A new engineer runs this with -prof gc and sees:

boxAndUnbox:gc.alloc.rate.norm    avgt    5   0.0     0.0     B/op

They conclude: "boxing is free, the JIT handles it". They go and write code that boxes liberally on the hot path.

What's really happening. Two reasons the benchmark shows zero allocations: (1) Integer.valueOf(42) returns a cached Integer (the IntegerCache covers −128 to 127), no allocation in the first place; (2) even if the value were 200, EA would scalar-replace the local boxed because it doesn't escape — boxed.intValue() reads the field locally and returns the primitive.

Symptom in production. Real code that boxes Integer and stores it in a List<Integer>, Map<String, Integer>, or returns it across a megamorphic call allocates every time. The benchmark didn't measure the real case.

Fix. Either make the benchmark match the real shape (Blackhole.consume(Integer.valueOf(n + 1000)) for non-cached values that escape), or don't generalise from one benchmark.

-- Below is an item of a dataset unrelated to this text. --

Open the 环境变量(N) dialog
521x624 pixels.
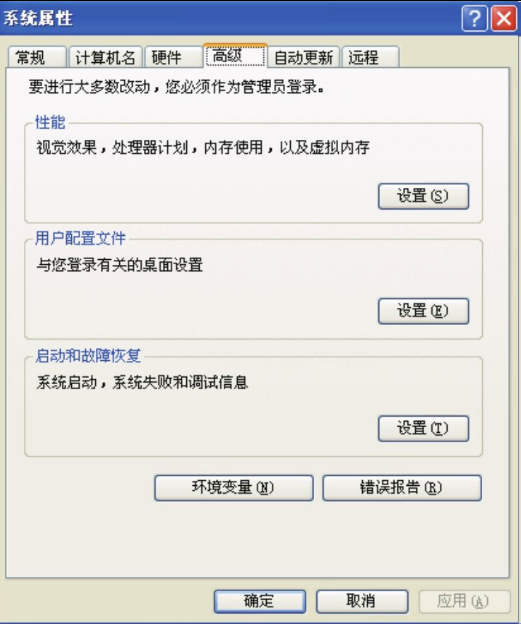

EA's success is per-call-site, not per-type.


Bug 2 — Storing in a field defeats EA across every caller

public class PathTracer {
    private Point cursor;                                 // mutable field

    public double walk(double[] xs, double[] ys) {
        double dist = 0;
        for (int i = 0; i < xs.length; i++) {
            Point next = new Point(xs[i], ys[i]);
            if (cursor != null) {
                dist += cursor.distanceTo(next);
            }
            cursor = next;                                 // <-- GlobalEscape
        }
        return dist;
    }
}

async-profiler -e alloc flags walk as the top allocator: 16 bytes per iteration. The cursor field reaches outside the method, so every next reference must be valid on the heap.

Symptom. A long-running path-tracing service shows 200 MB/sec of allocation rate, GC pause time dominating its SLA. Same code in a synthetic benchmark (without the field) showed 0.0 B/op.

Fix. Store the values, not the object:

public class PathTracer {
    private double cursorX, cursorY;
    private boolean hasCursor;

    public double walk(double[] xs, double[] ys) {
        double dist = 0;
        for (int i = 0; i < xs.length; i++) {
            Point next = new Point(xs[i], ys[i]);
            if (hasCursor) {
                dist += new Point(cursorX, cursorY).distanceTo(next);
            }
            cursorX = next.x(); cursorY = next.y(); hasCursor = true;
        }
        return dist;
    }
}

Both Point allocations are NoEscape (the constructed Point from cursorX/cursorY and the next Point). EA eliminates both. The field still tracks position, but as scalars.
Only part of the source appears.